**What to do**
Please restate, word for word, the lines below that begin at the one with "Task: Open the terminal hamburger menu" and end at the one with "Viewport: 1263px width, 454px height.". Leave out all other lines.

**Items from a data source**
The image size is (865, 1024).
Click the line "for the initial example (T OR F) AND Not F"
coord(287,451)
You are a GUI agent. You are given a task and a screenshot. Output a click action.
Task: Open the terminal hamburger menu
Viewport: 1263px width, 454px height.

* * *

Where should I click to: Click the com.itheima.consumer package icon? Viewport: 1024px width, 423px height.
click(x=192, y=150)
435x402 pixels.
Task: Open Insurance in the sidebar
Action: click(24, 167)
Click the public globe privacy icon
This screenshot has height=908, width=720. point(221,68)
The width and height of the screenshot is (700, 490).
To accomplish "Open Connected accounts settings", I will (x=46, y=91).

==

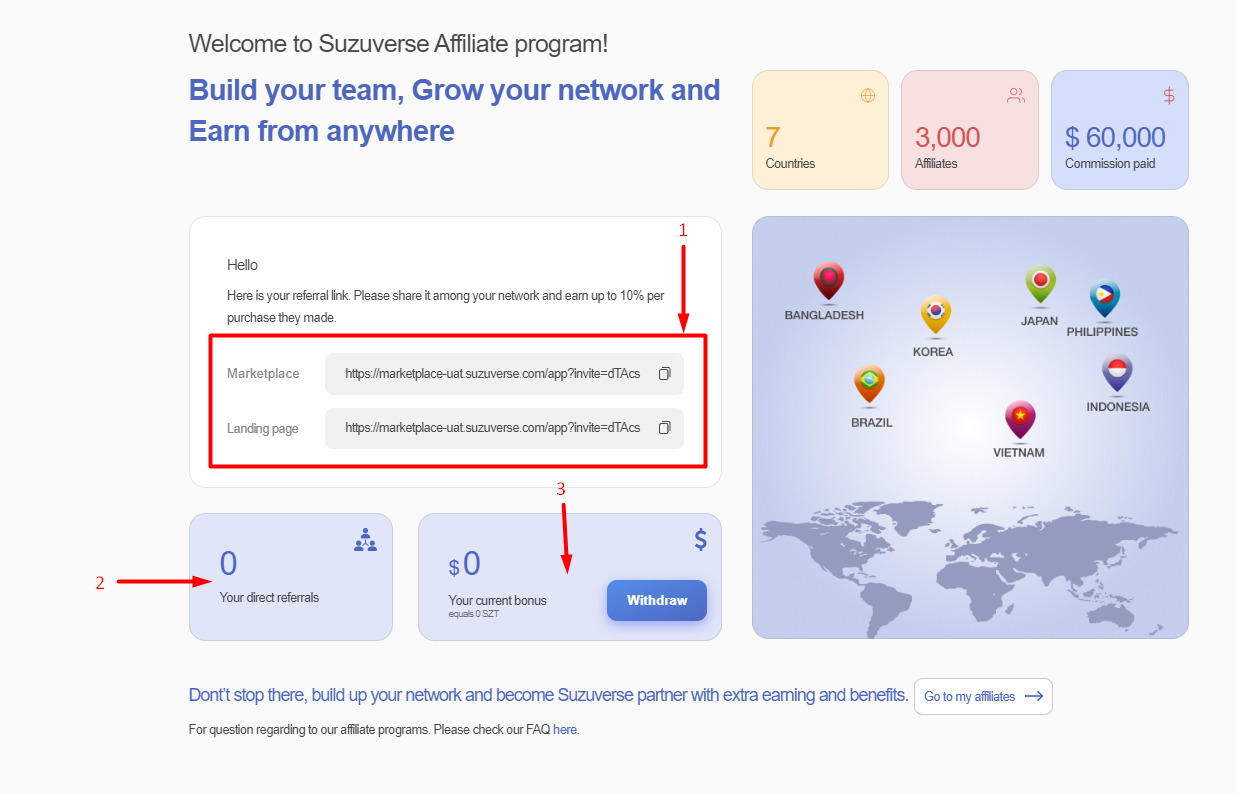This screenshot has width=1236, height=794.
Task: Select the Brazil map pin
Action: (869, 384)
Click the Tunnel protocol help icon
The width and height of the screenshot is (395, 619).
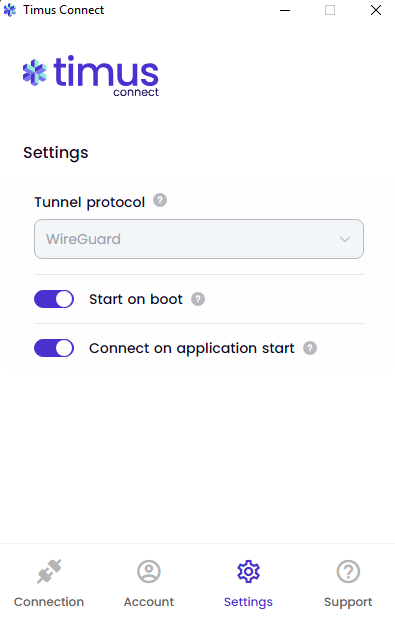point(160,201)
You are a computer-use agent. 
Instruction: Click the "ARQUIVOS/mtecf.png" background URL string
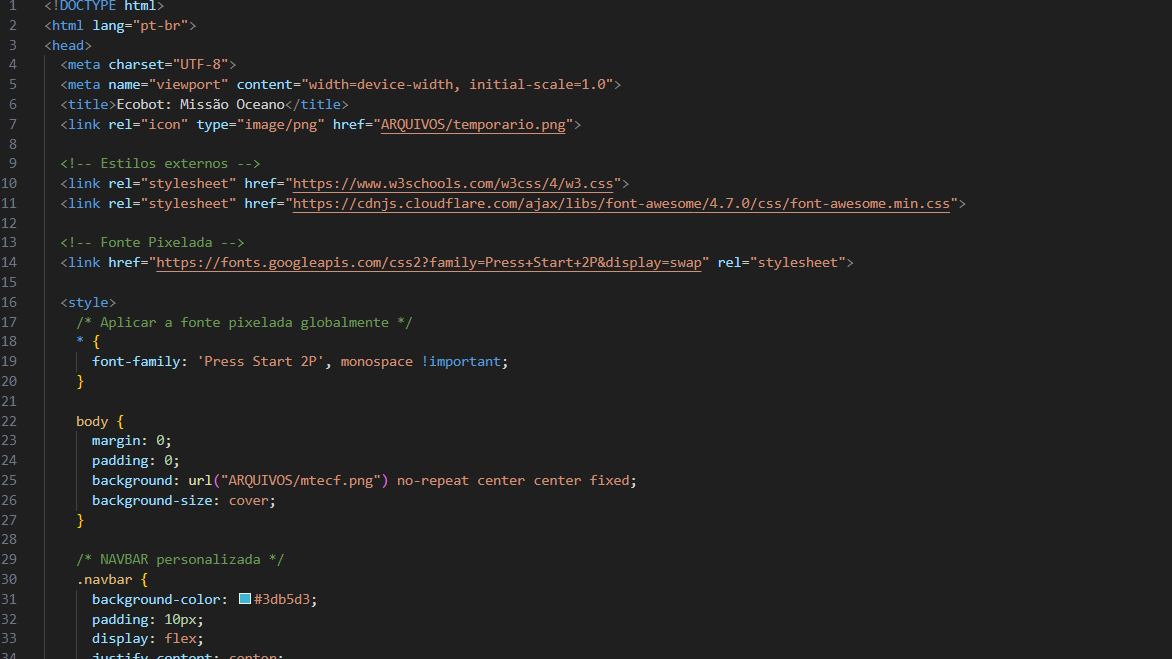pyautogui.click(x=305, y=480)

**Your response**
Task: Open the terminal hamburger menu
Viewport: 1263px width, 454px height.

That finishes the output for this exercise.